September 3, 2003 By Justine Brown
"More than you think," said Gene Hyde, city forester for Chattanooga, Tenn. "People take trees for granted in a city, forgetting that they not only have to be purchased and planted, but they have to be properly maintained."
Hyde should know. He and his team in Chattanooga's Urban Forestry Division spent 7,367 hours pruning and maintaining nearly 4,500 trees in 2002.
Since then, Hyde has been on a mission to add technology to Chattanooga's tree maintenance process as part of an effort to document maintenance costs for the city's urban forest. The division is using GPS and GIS to map tree locations, and track the type and size of every tree along city streets and in downtown parks.
"We're raising the red flag and saying, 'You can't just plant trees and walk away,'" Hyde said. "Every one of these trees has a post-planting cost associated with it. Our budget has to keep up to maintain them all."
Working the Numbers
It took Hyde's team four months to inventory the trees in Chattanooga's expanded central business district, an area that covers about 200 square blocks. Members of his team hiked through downtown carrying backpack GPS units, entering data on each tree's location, species and size of its planting pit. They also noted the type of covering in each planting pit (monkey grass, turf, concrete, etc.) and whether or not the tree was irrigated.
Once the data was collected, the Urban Forestry Division created five categories based on diameter (0-6 inches, 7-12 inches, 13-24 inches, 25-36 inches and more than 36 inches) and assigned each tree to its appropriate category. "Obviously the smaller the tree, the less time it takes to prune," said Hyde. "Classifying the trees helps us determine the number of hours required to maintain them."
Chattanooga was already using Tree Manager software from Ohio-based ACRT Inc., which maintains a tree inventory and generates user-defined summary reports, listings and work orders. Tree Manager is designed for integration with GIS, so combining the data was easy. ACRT then helped Chattanooga determine a per-tree pruning time for each category, and Hyde made projections on how large each tree would eventually grow.

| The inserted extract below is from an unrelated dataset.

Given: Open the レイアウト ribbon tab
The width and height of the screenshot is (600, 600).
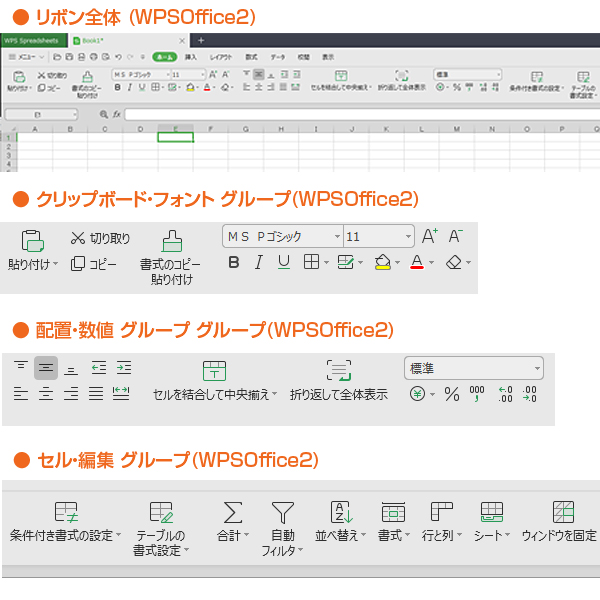Looking at the screenshot, I should pyautogui.click(x=221, y=57).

"We figured we are going to have a huge baby boom of what are going to become very large trees," Hyde said. "We estimated that if they require 7,300 hours today, 10 years from now it will take 9,500 hours. Twenty years from now it will take 13,500 hours."
That doesn't take into account the 600 or so new trees the city plants each year on average. With one four-man crew in house and a three-man crew on contract to cover 1,200 miles of city streets, 50 miles of alleys and 150 city parks and recreation sites, Hyde knew it was critical to alert city hall to the adjustments needed to keep city trees healthy in the future.
What's Out There?
In addition to maintenance projections, the GIS tree inventory map helps Hyde and his team in other ways.
Because the map has the power of a database behind it, Urban Forestry personnel can query by tree height, condition, pests, maintenance needs -- whatever information is in the database. For example, overloading on one tree species could be disastrous should a pathogen, insect or disease attack that species, so experts suggest cities have no more than 5 percent of one species in their overall mix. By conducting a query on existing tree species, Chattanooga can assure they are staying within that guideline.
Urban Forestry Division personnel also can query how many trees are in poor condition. The trees in question will show in color on the map, making it easier to see which city areas need more attention.